| バーの時間の過し方 飲食店を利用するということ |
先日、ネットニュースを見ていると、東京の新橋にある焼き鳥屋の話題が載っていました。(詳しくはコチラから)
その店はGoogleマップの評価は1.3(令和5年9月2日現在)という低評価の店だ。
ニュースの内容を引用すると、「一人客NG」、「お酒が弱い方は入店禁止」、「アルコールの追加注文がなくなり次第お会計」などの厳しいルールが課せられている、とのこと。
話は違うが昔、ラーメン店でもそういうルールが多い店があった。
ラーメン業界では有名な神奈川県藤沢市にあった「支那そばや」の店主、故 佐野実氏の店がそうだった当時を思い出す。
私語厳禁、禁煙、携帯禁止、香りの強い香水禁止などの禁止事項があったのだが、これは自分が作ったラーメンをお客に美味しく食べてもらうためのルールだった。
まぁ、私はその焼き鳥屋のことを知っている訳ではないので表面的なことしか言えないが、前述の焼き鳥屋のルールを見ていると、そのルールは店側の都合によるものが多いと感じる。
「一人客NG」は店にとって大きな利益が上がらないし、「お酒が弱い方は入店禁止」はお酒の利益率を考えれば、お酒が出た方が商売として利益率が高いからだ。
「アルコールの追加注文がなくなり次第お会計」というのも、飲み食いが終わっているのにおしゃべりに夢中になって長時間、席を占領することへの利益率の低さからであろう。
バーにも色々と暗黙のルールが存在する訳だが、誰のためのルールかは店主の考え方次第であろう。
バーに限らず、ラーメン屋なども含めて私が飲食店を利用する際に思っている事がある。
それは「その店で飲み食いをさせていただいている」という姿勢だ。
何度かこのコラムでも書いたが、店主はその店のルールブックであり、店主がダメといったらダメなのだ。
「お客はお金を払っているから偉い」と思っている人が一定数存在するが、お金を払えばその店で何をしても良い訳ではない。
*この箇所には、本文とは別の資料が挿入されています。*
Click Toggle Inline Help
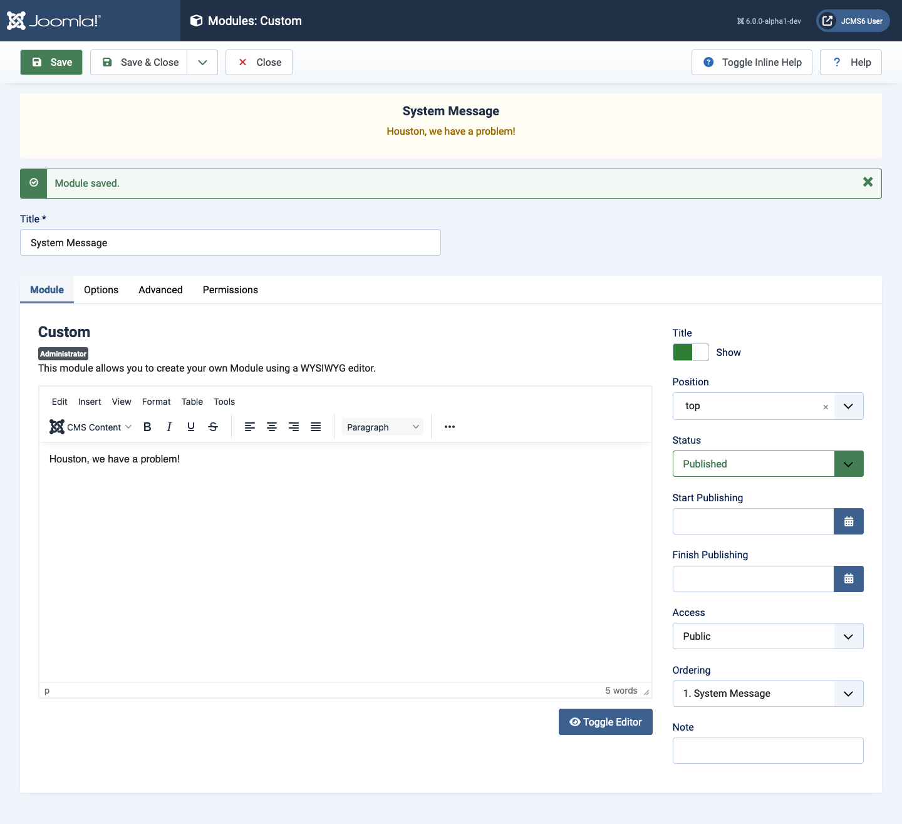(751, 62)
お客である私達がその店で飲み食いをしたいと考えるのであれば、その店や店主の定めたルールに従わなければならないのは仕方のないこと。
ただ、その店主が定めたルールに不満があるなら、私達はその店に行かなければ良いだけのことだ。
私達がお店を選ぶ権利がある以上、お店がお客を選ぶ権利もあるのだ。
そう考えればお店とお客というのが対等な立場にあるということが嫌でも判るだろう。
今はネットでいくらでも情報が得られる時代なので、はじめて行く店のリサーチくらいは事前に行い、特に低評価のついた口コミを読んでから行くくらいの準備は必要だ。
ネットの情報を最大限に生かせば、入店してから嫌な思いをする機会も減るだろう。
店にとっての良客は、店のルールに賛同している人である。
そのルールに賛同している人が通うことで、自然と同じ価値観を共有できる客ばかりが集まるようになり、その店が居心地よくなる。
だから、ルールが必要なのだと個人的には思うのである。